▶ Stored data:
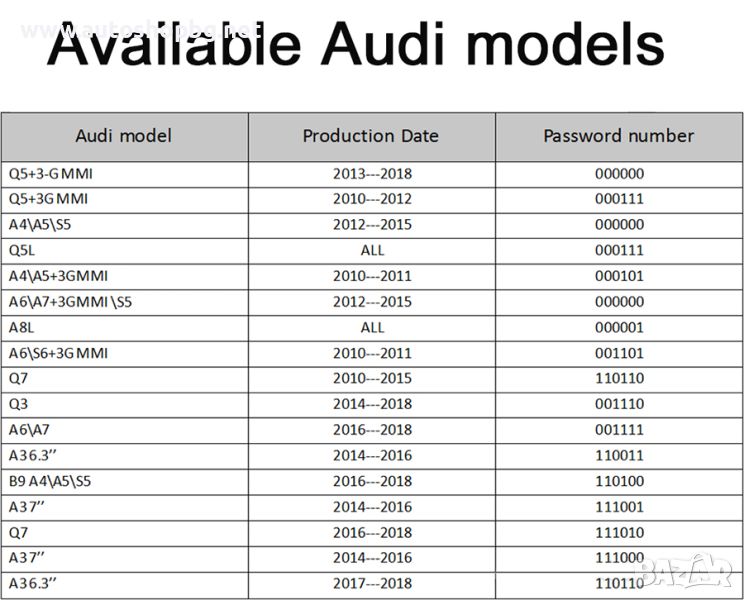Click the A6\S6+3GMMI model cell
This screenshot has height=600, width=744.
(58, 353)
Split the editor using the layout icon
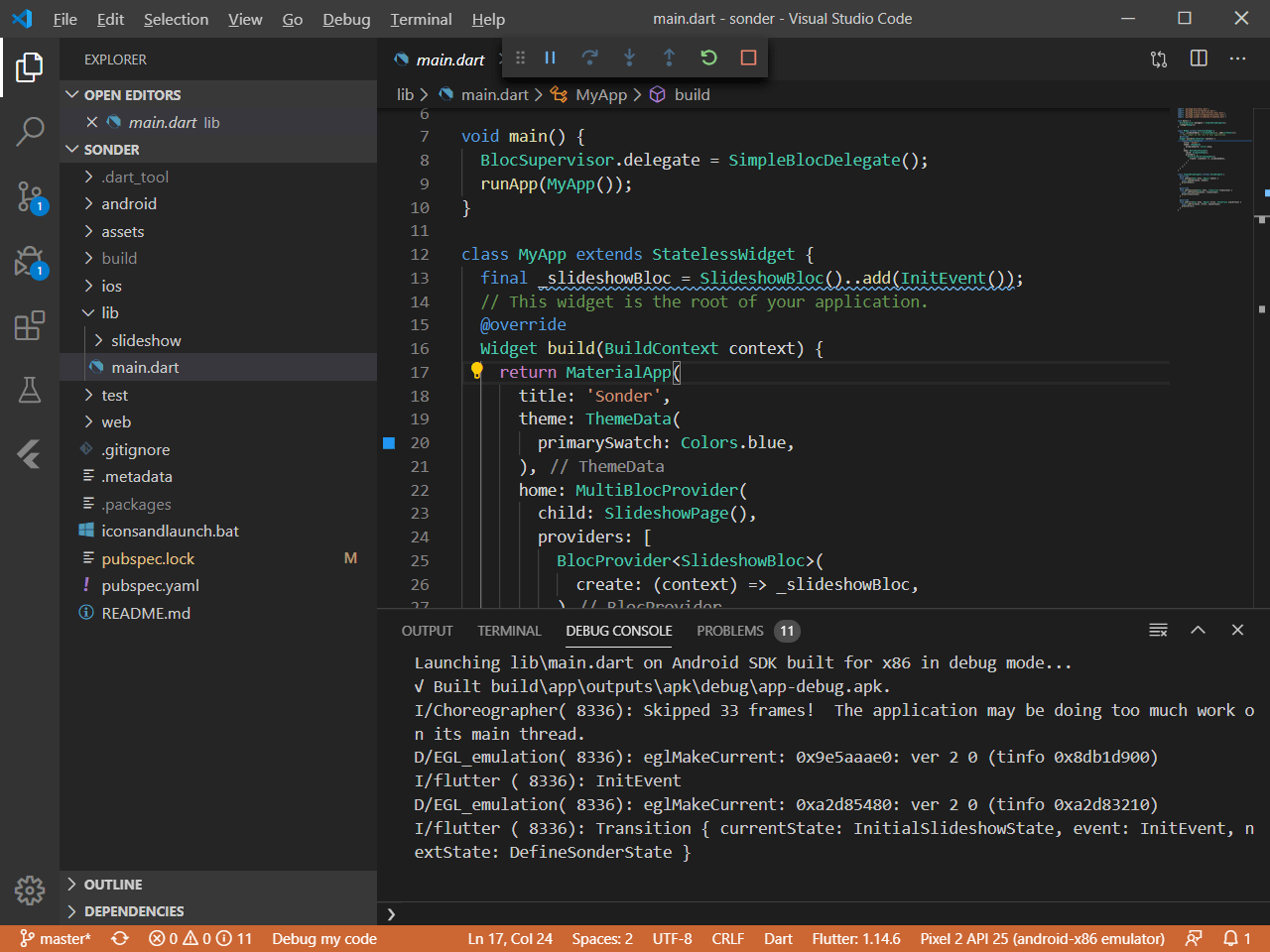1270x952 pixels. 1198,59
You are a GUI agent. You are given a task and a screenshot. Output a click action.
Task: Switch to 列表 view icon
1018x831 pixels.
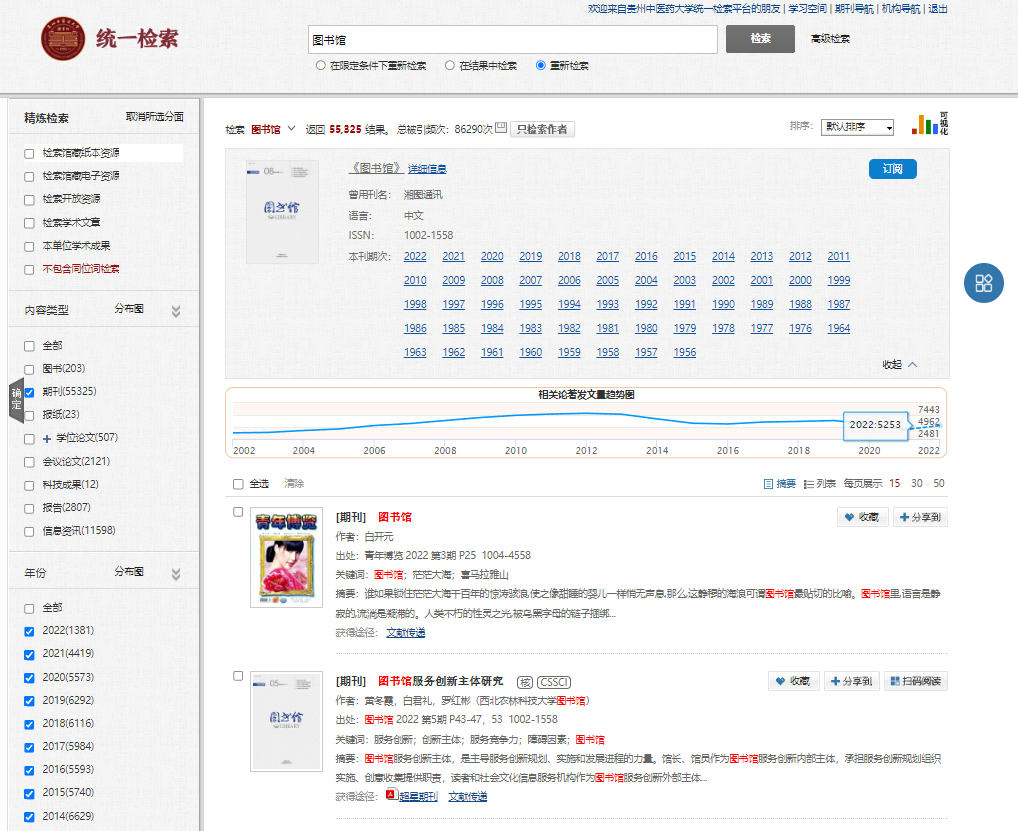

▶ Exercise instructions:
The result should hold only the lines from the line with "Split the editor using the layout icon" through the final line of the records above, copied exactly, with pictures left out.

▶ Expected output:
Split the editor using the layout icon
1270x952 pixels. 1198,59
You are a GUI agent. You are given a task and a screenshot. Output a click action.
Task: Switch to 列表 view icon
1018x831 pixels.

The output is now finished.